Мама дотронулась до руки женщины. "Близнецы побежали предупредить
остальных. Они отправятся искать его".
"В темноте!", прошептала женщина с отчаянием.
Малышка Пэгги опять заговорила. "Мне кажется, он молится. Он говорит -
седьмой сын".
"Седьмой сын", прошептала Элеонор.
"Что это значит?", спросила Мама.
"Если ребенок будет мальчиком", объяснила Элеонор. "и родится, пока
Вигор еще жив, он будет седьмым сыном седьмого сына".

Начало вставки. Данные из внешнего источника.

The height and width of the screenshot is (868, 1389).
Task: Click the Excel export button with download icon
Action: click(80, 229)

Мама выглядела ошеломленной. "Не удивительно, что река...", сказала
она. Заканчивать фразу ей было незачем. Вместо этого она взяла малышку Пэгги
за руки и положила их на женщину. "Посмотри на ребенка и увидь то, что тебе
видно".
Конечно же, малышка Пэгги делала это и прежде. За этим обычно и звали
ведуний - посмотреть на нерожденного ребенка в момент его рождения. В
основном, ради того, чтобы узнать в каком положении он лежит в утробе, но
иногда ведунья была способна узнать кто и кем будет этот ребенок. На этот
раз она увидела сердечный огонь нерожденного ребенка сразу, еще до того как
прикоснулась к животу беременной женщины. Этот огонь, такой горячий и яркий,
что в сравнении с огнем матери он выглядел как солнце и луна, она и видела
прежде издалека. "Это мальчик", сказала она.
"Так пусть он родится", сказала мать. "Пусть он впервые вдохнет воздух,
пока Вигор еще может дышать!"
"Как расположен ребенок?", спросила Мама.

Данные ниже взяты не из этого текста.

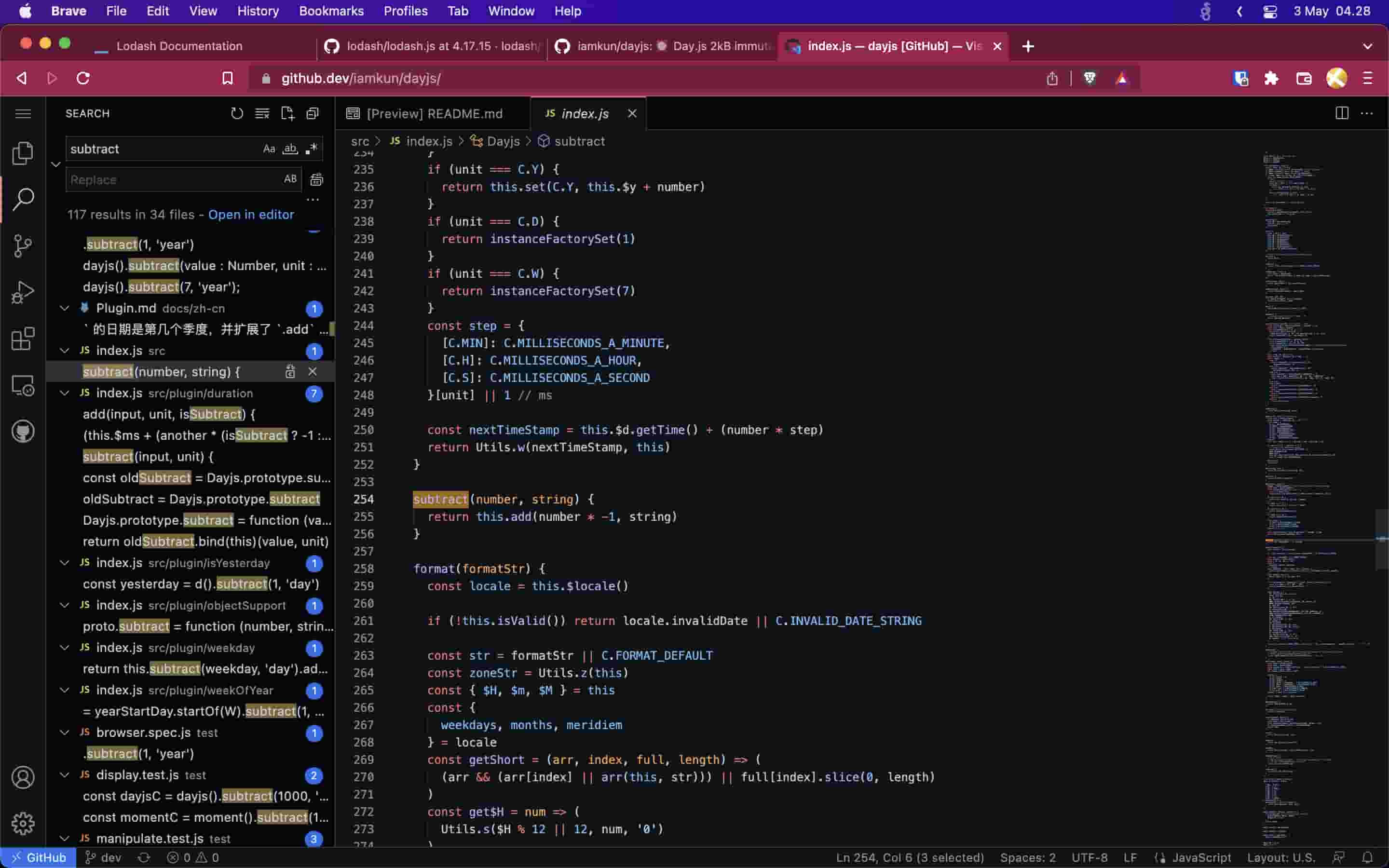Click the Open in editor link
Screen dimensions: 1389x868
251,214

"Правильно", сказала малышка Пэгги.
"Головой вперед? Лицом вниз?"
Малышка Пэгги кивнула.
"Так почему же он не выходит?", спросила Мама.
"Потому что она не дает ему", сказала малышка Пэгги, глядя на мать.

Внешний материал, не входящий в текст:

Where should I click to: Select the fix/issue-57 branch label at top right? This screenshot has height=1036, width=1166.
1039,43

"В фургоне", сказала мать. "Он хотел выйти и я наложила на него
заклятие".
"Ты должна была сказать мне сразу", резко сказала Мама. "Ты просишь
помочь, а сама даже не сказала, что на ребенке заклятье. Эй, девочка!"
Несколько девочек стояли у стены с широко раскрытыми глазами, не
понимая, кого она имеет в виду.
"Любая из вас, мне нужен железный ключ из кольца на стене".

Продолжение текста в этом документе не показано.